The death camps are the most visible aspect of the Holocaust. And I wouldn't dispute the validity of this focus. But the fact is that the Einsatzgruppen also killed about one million Jews, the same number as Auschwitz.

Einsatzgruppen means "task force" in German, and they were in effect a special unit. As the German armies pushed East into Russia in 1941, these units filled in behind and disposed of the Jews in former Russian/Polish territories. They eventually became mobile killing units.

At first, these units killed mostly male Jews because the pretext that they were only killing political and physical threats still sufficed. The Germans also encouraged local anti-Jewish pogroms so that Jewish deaths could appear to be the result of grassroots hate.

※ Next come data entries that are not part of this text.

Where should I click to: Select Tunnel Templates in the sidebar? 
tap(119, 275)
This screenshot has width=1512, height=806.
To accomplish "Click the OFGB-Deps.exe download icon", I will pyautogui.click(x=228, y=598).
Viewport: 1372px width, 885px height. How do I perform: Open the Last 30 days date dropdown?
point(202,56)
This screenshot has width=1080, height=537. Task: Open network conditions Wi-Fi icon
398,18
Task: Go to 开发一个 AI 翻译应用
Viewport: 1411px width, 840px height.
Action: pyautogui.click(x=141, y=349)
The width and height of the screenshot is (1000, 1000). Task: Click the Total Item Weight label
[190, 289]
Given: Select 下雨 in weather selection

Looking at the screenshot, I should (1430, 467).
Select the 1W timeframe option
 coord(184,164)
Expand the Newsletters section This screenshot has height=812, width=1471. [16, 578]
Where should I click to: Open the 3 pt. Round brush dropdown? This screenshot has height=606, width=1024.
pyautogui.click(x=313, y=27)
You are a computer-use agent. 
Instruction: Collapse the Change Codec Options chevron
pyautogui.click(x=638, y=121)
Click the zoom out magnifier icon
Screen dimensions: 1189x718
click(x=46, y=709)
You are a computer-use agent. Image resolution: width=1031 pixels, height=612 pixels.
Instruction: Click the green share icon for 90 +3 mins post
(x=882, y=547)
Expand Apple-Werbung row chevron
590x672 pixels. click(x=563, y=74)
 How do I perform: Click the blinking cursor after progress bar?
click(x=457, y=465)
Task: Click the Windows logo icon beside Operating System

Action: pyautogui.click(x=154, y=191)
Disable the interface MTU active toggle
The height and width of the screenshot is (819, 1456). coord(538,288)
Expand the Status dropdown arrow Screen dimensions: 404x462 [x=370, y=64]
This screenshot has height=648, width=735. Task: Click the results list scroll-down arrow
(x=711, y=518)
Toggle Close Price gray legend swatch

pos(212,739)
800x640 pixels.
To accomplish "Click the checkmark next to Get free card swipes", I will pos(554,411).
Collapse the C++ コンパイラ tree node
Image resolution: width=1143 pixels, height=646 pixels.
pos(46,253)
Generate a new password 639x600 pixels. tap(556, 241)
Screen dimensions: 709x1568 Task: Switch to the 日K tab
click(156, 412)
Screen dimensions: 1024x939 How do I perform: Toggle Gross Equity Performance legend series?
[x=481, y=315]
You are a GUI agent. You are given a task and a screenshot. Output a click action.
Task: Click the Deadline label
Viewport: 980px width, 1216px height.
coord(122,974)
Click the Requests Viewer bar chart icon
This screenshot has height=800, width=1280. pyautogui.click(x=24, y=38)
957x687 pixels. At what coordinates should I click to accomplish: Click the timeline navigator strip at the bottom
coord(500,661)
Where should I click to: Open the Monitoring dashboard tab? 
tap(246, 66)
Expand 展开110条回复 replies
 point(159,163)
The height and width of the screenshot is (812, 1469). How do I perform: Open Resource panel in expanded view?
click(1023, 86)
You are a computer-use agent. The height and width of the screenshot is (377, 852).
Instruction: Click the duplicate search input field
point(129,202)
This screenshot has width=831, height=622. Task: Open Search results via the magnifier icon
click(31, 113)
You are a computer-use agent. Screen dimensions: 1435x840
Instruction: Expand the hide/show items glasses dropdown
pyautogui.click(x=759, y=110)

But then Heinrich Himmler (who was in charge of the Einsatzgruppen) and others in charge decided they didn't want an entire generation of avengers to reach adulthood, and they began killing everybody.

Some of the killings you have probably heard about--Babi Yar, or "Erntefest"--and I don't think I have to go into much detail regarding the methods of killing or number dead, etc.

Christopher Browning's Ordinary Men, which I've linked to in numerous previous posts already, describes one such unit in thorough disgusting detail. He tells of the amount of alcohol that was distributed by the higher-ups before the killings, and about how the previously regular German police forces were hardened and transformed into cold blooded mass murderers.

I wanted to write all this up so that when we think of the categorical destruction of the Jews in the Holocaust, we think of more than just the concentration camps, the death camps, and the ghettos. The fact that these units were created specifically to round up civilians in former Russian territories and summarily kill them tells a whole other story.

It deepens our understanding of the Nazi plan to kill the Jews and helps us recognize the abhorrent ways they went about it. After all, these were eye-to-eye deaths. Human-to-human. This wasn't about pressing bodies into a gas chamber and shutting the door.

This was about killing one person at a time...one person at a time...

...and they killed 1.3 million this way.